Wo waren nach 1945 NSDAP-Mitglieder in Bremen im Amt?

Besonders in den sehr sensiblen Bereichen der Justiz, der Polizei und der Bildung, in der privaten Wirtschaft sowieso. Obwohl diese Bereiche von ehemaligen Nazis gesäubert werden sollten. Ein amerikanischer Entnazifizierung-Offizier berichtet, dass bereits Ende der 40er-Jahre in der Verwaltung und in den senatorischen Behörden wieder 30 bis 40 Prozent ehemalige NSDAP-Mitglieder im Amt waren.

Wir sprechen von Mitläufern?

Es gab auch Polizisten, die an Einsatzkommandos im Osten beteiligt waren und Juristen, die Terrorurteile gefällt hatten.

Wie konnte das im SPD regierten Bremen geschehen?

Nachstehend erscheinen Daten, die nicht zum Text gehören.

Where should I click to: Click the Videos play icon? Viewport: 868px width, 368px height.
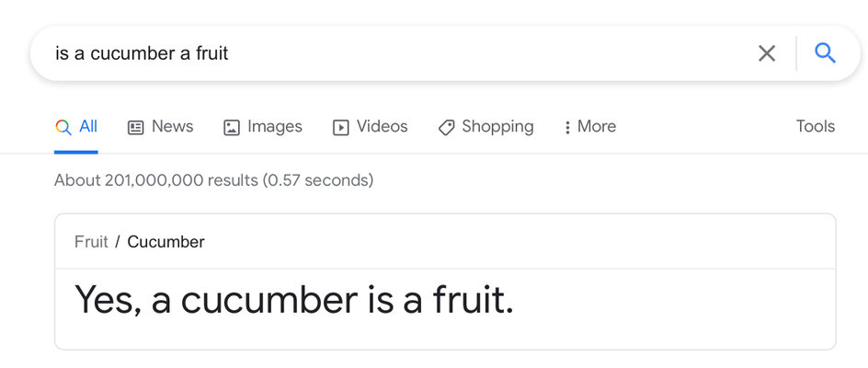tap(340, 128)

Das ist eine entscheidenden Frage. Warum etwa stellt ein Innensenator, der als ehemaliger Kommunist selber verfolgt wurde, Polizisten ein, die in die NS-Verbrechen verstrickt waren.

Und warum?

Es passte in die Zeit. Ein sehr großer Teil der Bevölkerung hatte den Nationalsozialismus akklamiert und wollte nicht mehr an die eigene Mitschuld erinnert werden. Dazu gehörte, die Mörder wieder einzustellen. Damit korrespondiert, dass sich die Opfer oft nicht trauten, ihre Opferrolle zu thematisieren. Sie waren aus der Volksgemeinschaft ausgegrenzt und wollten es vermutlich nicht wieder erleben.

Wie wurde die Demokratie dennoch so stabil?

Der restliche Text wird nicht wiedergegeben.